Вот кто-то взрослый ведет его за руку по тропинке в лесу, говорит не останавливаясь, и ни одного слова не разобрать отдельно, но все это звучит, как шелест листьев – ясен весь смысл, до последнего листочка, вот уже надо ответить, и вдруг он чувствует, что перед своими словами надо что-то изменить, нарушить в том, что видит перед собой. Быстро припадает к земле, над ним проносится густая ветка с шуршащими листьями, и после этого он уже может говорить: «Но для тебя по-другому шумят кусты», – и кусты вдоль тропинки шевелятся, в шевеление их вмешиваются и эти слова, и тот шелест, который он слышал мгновение назад…
А вот он видит маленькую девочку, которую ничем не успокоить, и хотя она не плачет, в глазах ее застыло что-то не растворимое словами, и он чувствует со страхом свою беспомощность, оглядывается – никого больше нет в тесной комнате с черными окнами, он смотрит опять в глаза девочки, и приходит спасение, он поднимает ее на руки, ставит на стул и поит ее из кружечки, и девочка, подняв вверх голову, как птенец, пьет, на глазах вдруг становясь живой и тяжелеющей этим оживлением – и он радуется, смеясь и вздрагивая всем телом…
А утром, привыкая с закрытыми глазами к своему пробуждению, он вспоминает окно, мелькающую за ним ленточку – и видит все на своих местах.

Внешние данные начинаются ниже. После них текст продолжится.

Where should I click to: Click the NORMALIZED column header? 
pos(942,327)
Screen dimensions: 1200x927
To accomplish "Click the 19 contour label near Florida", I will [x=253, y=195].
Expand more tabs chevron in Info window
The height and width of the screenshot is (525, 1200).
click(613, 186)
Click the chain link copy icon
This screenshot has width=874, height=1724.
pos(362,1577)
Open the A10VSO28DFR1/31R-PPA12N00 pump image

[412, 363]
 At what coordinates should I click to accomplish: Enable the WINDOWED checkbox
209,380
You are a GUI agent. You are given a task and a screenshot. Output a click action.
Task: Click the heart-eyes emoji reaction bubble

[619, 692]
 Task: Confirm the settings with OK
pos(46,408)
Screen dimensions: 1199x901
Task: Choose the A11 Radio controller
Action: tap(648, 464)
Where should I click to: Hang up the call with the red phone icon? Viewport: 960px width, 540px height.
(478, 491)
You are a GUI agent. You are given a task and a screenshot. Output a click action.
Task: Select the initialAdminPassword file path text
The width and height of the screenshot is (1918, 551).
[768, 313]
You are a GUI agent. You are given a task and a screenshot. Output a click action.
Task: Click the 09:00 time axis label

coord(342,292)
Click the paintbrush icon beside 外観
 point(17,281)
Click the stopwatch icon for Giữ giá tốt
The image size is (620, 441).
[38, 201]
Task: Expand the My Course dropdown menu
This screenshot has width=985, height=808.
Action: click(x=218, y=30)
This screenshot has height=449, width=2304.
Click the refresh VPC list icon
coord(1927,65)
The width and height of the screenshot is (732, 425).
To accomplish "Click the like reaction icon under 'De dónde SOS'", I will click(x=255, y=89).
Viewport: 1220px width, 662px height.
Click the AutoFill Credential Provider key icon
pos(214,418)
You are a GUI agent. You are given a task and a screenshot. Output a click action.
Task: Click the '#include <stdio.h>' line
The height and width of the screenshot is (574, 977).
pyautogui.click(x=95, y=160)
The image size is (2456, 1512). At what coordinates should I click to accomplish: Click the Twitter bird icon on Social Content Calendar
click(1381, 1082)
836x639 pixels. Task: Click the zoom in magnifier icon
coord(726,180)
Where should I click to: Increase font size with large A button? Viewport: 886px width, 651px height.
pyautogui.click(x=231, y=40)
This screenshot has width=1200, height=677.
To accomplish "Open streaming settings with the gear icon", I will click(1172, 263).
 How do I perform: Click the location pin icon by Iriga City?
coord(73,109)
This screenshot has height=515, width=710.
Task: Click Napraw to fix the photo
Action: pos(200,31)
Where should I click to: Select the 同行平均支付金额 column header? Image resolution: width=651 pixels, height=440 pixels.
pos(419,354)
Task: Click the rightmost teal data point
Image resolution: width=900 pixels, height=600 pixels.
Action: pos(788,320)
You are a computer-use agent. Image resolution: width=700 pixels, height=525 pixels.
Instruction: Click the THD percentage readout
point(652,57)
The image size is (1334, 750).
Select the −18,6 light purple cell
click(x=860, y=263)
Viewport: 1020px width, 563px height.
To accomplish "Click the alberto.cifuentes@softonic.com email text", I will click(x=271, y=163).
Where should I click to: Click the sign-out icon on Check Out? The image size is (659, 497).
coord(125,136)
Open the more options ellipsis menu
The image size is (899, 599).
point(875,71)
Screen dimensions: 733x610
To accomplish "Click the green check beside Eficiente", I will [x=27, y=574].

Скоро во всем, что было связано со школой, стало больше привычного, чем неожиданного. Он привык сидеть весь урок почти неподвижно, незаметно начинал чувствовать этот отрезок времени физически, угадывая ту минуту, когда пора быть звонку, привык ко всем шумам и запахам, которые всегда были одинаковыми в классе. И одновременно стал замечать, что все понятное и привычное для него он делает быстро, словно торопясь быстрее избавиться, освободиться. Если учительница писала на доске и потом весь класс хором читал – он видел, как буквы терпеливо ждут, пока их наконец узнают, видел, как различаются по настроению одинаковые, но чуть по-разному написанные слова – и это было его игрой, о которой никто не знал. Когда писал в тетради, стараясь не залезть за голубенькую линию, то с трудом себя удерживал – ему казалось, что следующую букву рука сама, получив тайное от него разрешение, выведет как раз на этой линии, перечеркнув ее, радуясь своей победе. Он словно боялся, что его заполнит до отказа умение делать все так, как надо, и новой его игре не останется места, но с радостью замечал, что все понятное уменьшалось в размерах, освобождая место, и он, как когда-то из кубиков, старался построить в пустом пространстве что-то незнакомое и ни разу не существовавшее.